===== Data =====

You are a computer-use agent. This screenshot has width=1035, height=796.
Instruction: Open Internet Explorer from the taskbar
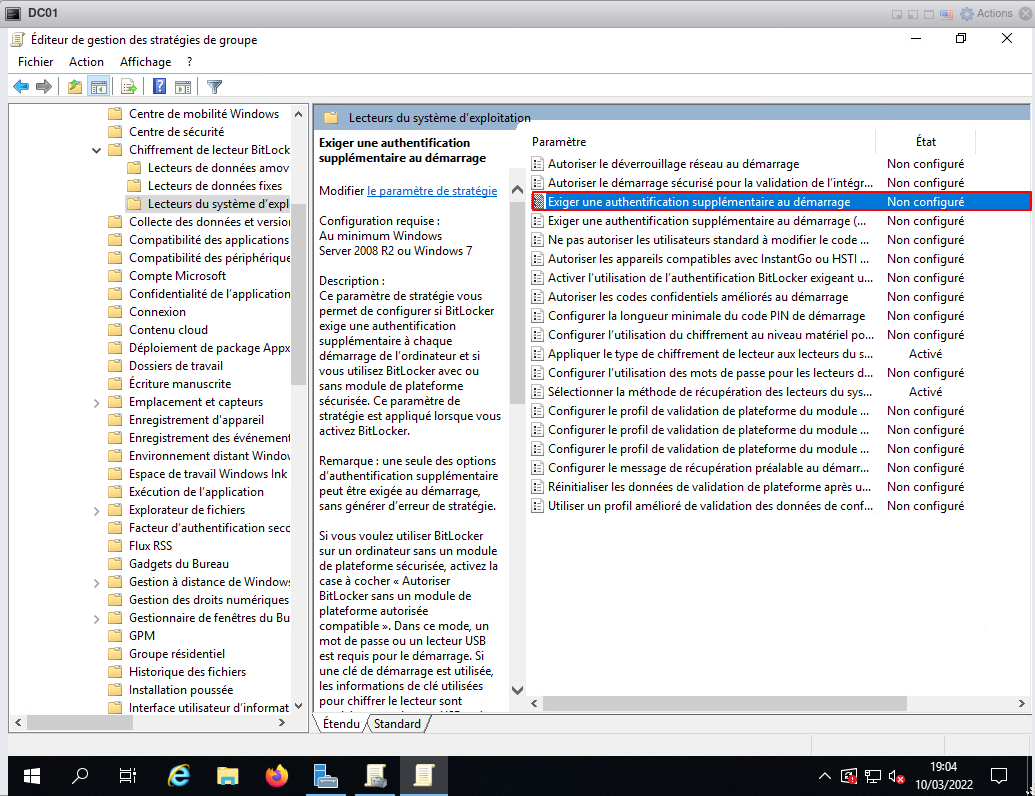tap(180, 775)
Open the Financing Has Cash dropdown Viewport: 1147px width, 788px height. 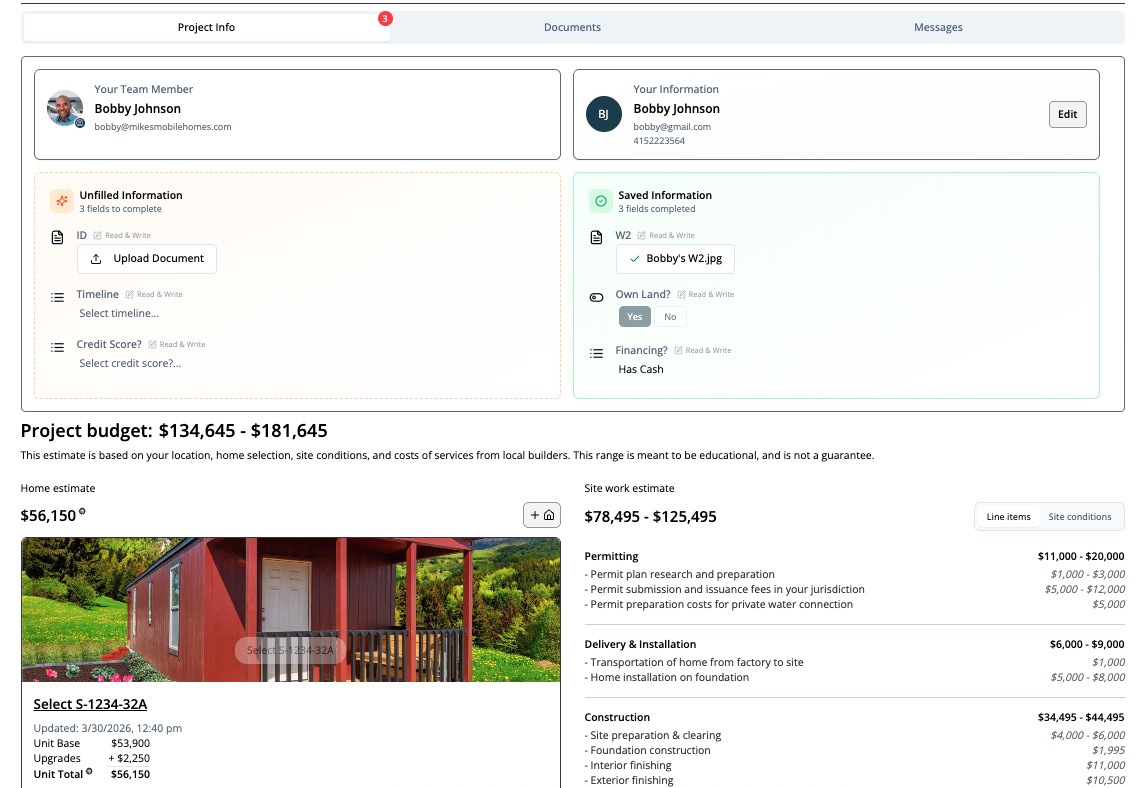click(x=641, y=370)
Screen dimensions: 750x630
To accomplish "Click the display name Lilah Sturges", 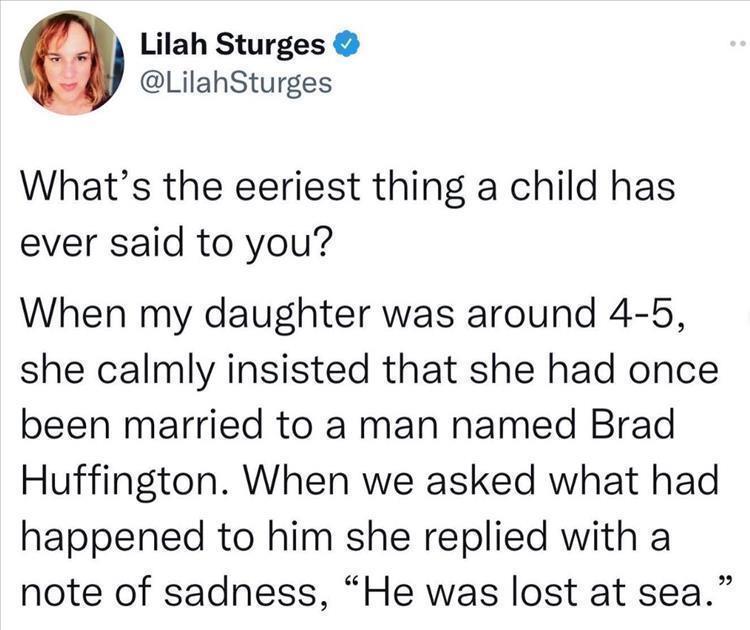I will point(232,44).
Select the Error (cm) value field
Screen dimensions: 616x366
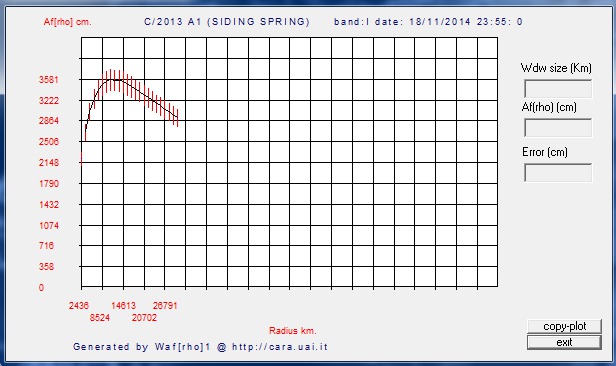pyautogui.click(x=558, y=172)
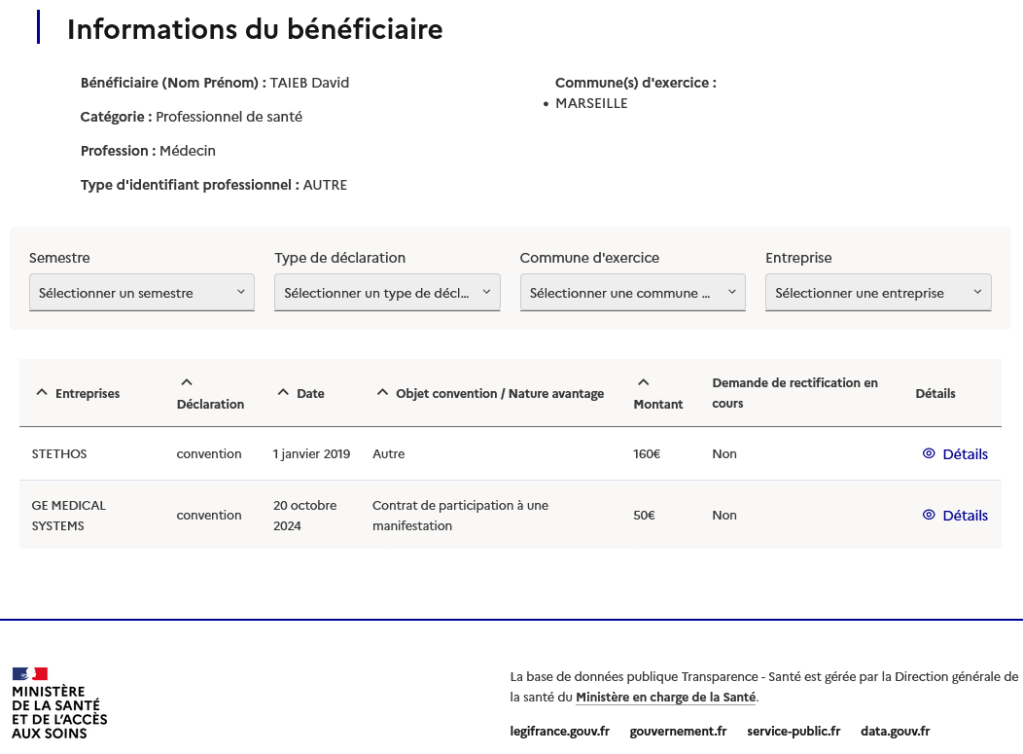Expand the Entreprise filter dropdown
This screenshot has width=1023, height=754.
[878, 293]

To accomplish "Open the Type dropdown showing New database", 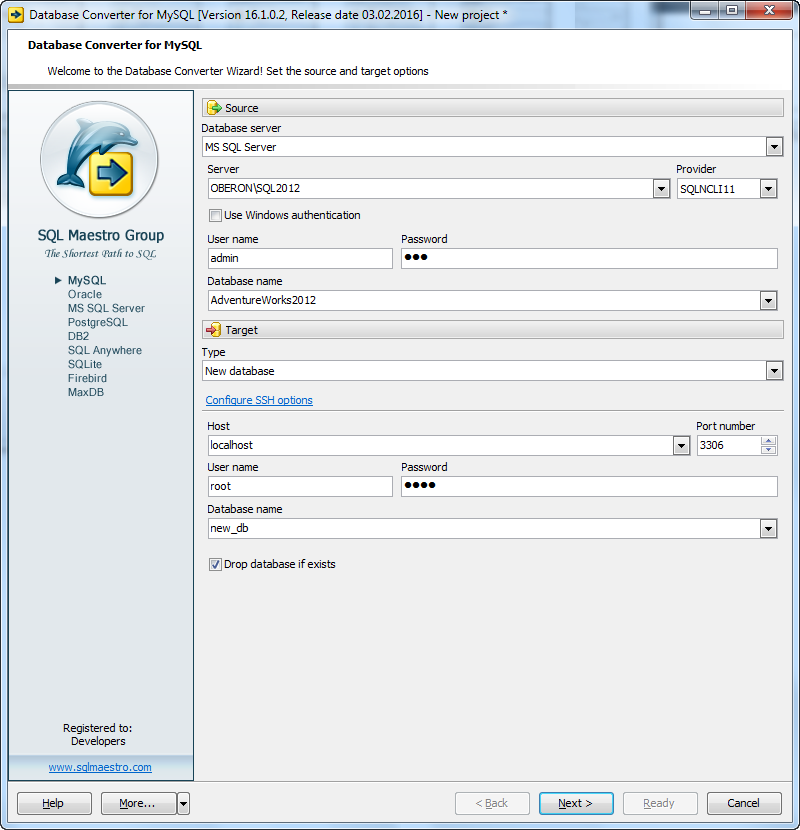I will pyautogui.click(x=774, y=370).
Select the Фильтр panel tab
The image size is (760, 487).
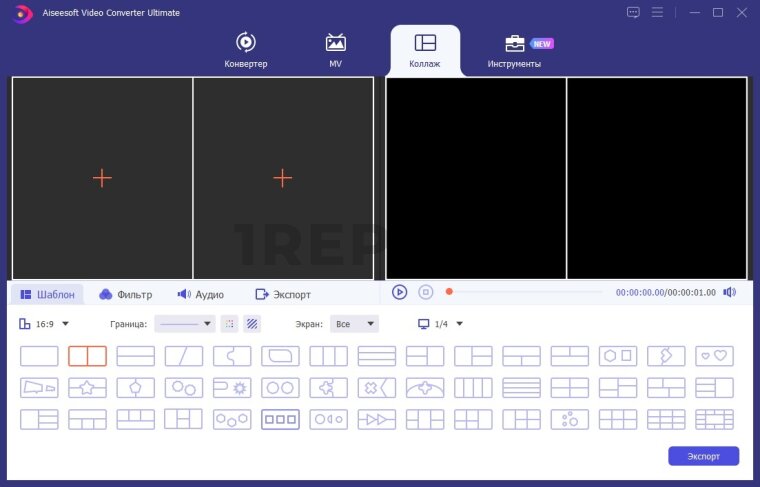point(125,295)
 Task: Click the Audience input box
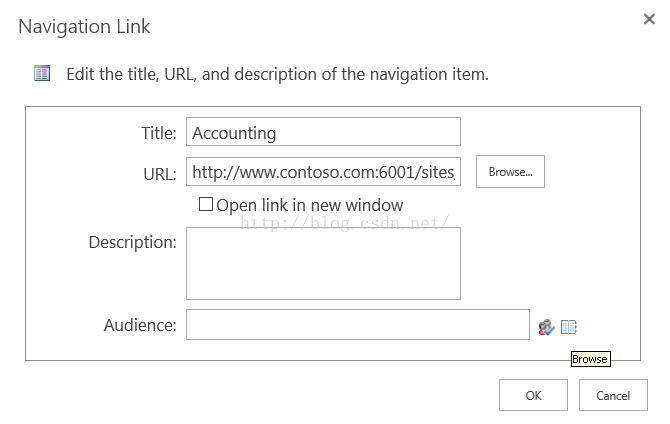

=====

> [Problem details]
Every line above that has the string "Select" needs to be copied.

> [Solution to the problem]
Select the Error (cm) value field
Select the Фильтр panel tab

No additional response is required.